# EXERCISE OBJECTIVE:
Exact reproduction of the following data is required.

Stored data entries
--- --- ---

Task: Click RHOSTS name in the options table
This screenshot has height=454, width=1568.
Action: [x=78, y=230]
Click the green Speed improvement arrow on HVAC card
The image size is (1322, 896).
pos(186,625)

--- --- ---

# PROBLEM SOLUTION:
Task: Click RHOSTS name in the options table
This screenshot has height=454, width=1568.
Action: [x=78, y=230]
Click the green Speed improvement arrow on HVAC card
The image size is (1322, 896).
pos(186,625)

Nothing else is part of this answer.